100 Deutsche Lieblingsfilme #9: Sylvie (1973)



SYLVIE von Klaus Lemke ist eine Liebeskomödie voll verschmitzter Ironie und sanfter Melancholie. Eine ziemlich waghalsige Mischung aus direct cinema-Doku über den Alltag des Fotomodells Sylvie Winter und fiktiver Liebesgeschichte zwischen Sylvie und ihrem Taxifahrer Paul. Heimlich und leise ist es auch ein Film über das Nord-Süd-Gefälle in Deutschland, und über den großen Sehnsuchtsort Amerika, an dem man doch nie bleiben kann. Und vielleicht ist SYLVIE auch die Verfilmung des Liedes „Backstreet Girl“ von den Rolling Stones, dessen wehmütiges Akkordeon-Solo den Soundtrack liefert.

Paul ist Sylvies Taxifahrer, aber eigentlich ein Seemann und lebt in München bei seiner Mutter. „Er ist ein bisschen schwer von Begriff“, meint sie einmal über ihn und wirklich etwas anfangen kann er mit ihrer Zuneigung dann auch nicht.
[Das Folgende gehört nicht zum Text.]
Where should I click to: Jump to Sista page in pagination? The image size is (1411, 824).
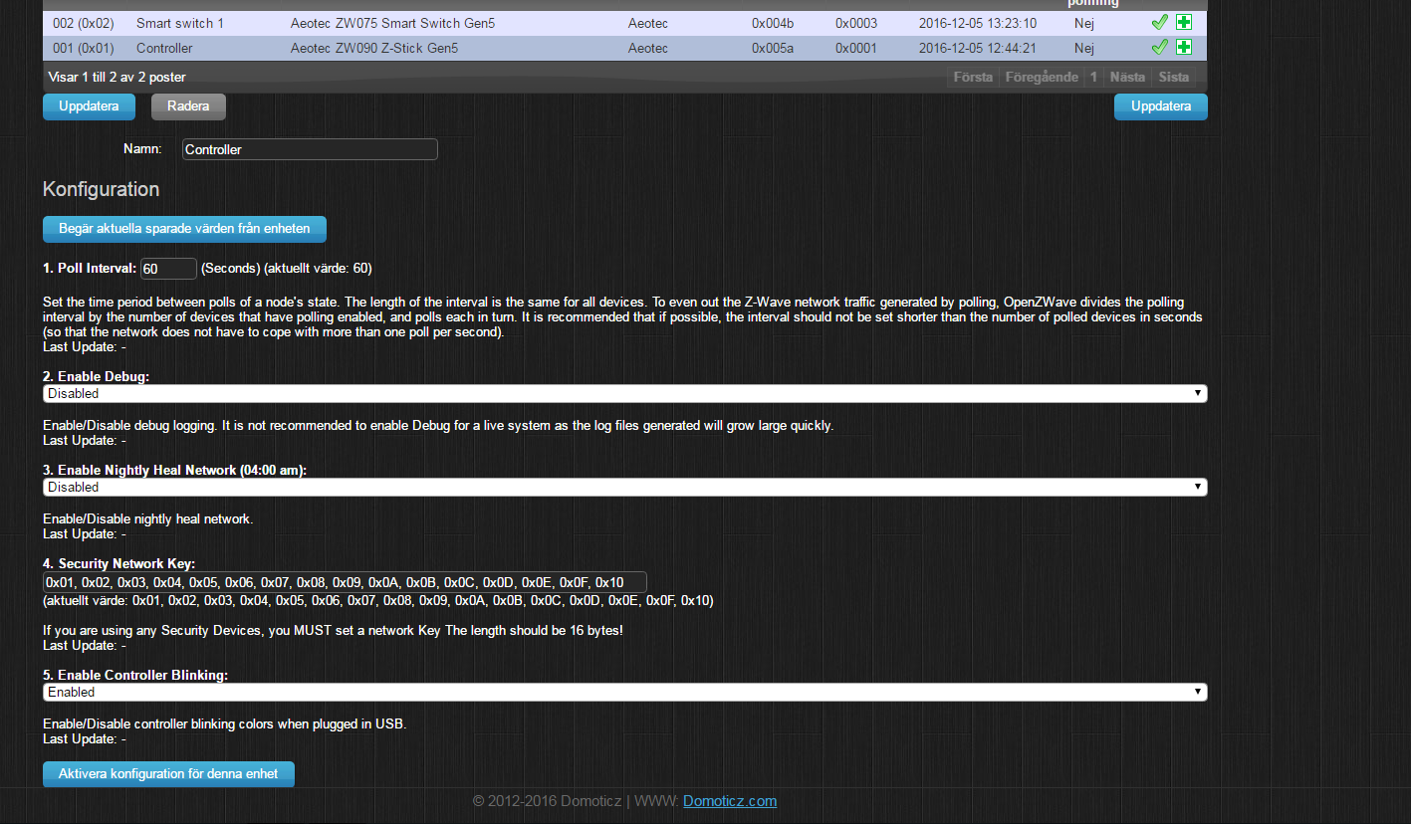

Obwohl er sie zuerst geküsst und in einem wahren Redeschwall von seinen Seemannsabenteuern in New York erzählt hat. Er will lieber wieder aufs Meer fahren und als sie ihn abends mit zu sich nehmen will, fährt er heim zu Mama. Für ihn ist sie das, was er an Land erlebt hat, das Pin-Up-Girl für einsame Nächte auf See. Eine Sehnsucht, der man besser nicht zu nah kommt. Eine kurze Liebe, ein großes Missverständnis.

Lemke hat wunderbar trockene Dialoge geschrieben, aber es ist vor allem eine Geschichte der Blicke. Die professionellen Blicke, die Sylvie in die Fotokameras und von den Magazincovern wirft, und die zärtlichen, herausfordernden Blicke, mit denen sie Paul anschaut. Die begehrlichen Blicke der älteren Herren und der neugierige, distanzierte Blick von Paul. Vermutlich ist es gerade seine Begriffsstutzigkeit, die Sylvie so an ihm mag, denn ihre Welt ist eine ganz andere: Reiche Männer. Exzentrische Photographen (einer davon gespielt von Werner Bokelberg, dem Society-Fotograf der Sechziger). Champagner. New York.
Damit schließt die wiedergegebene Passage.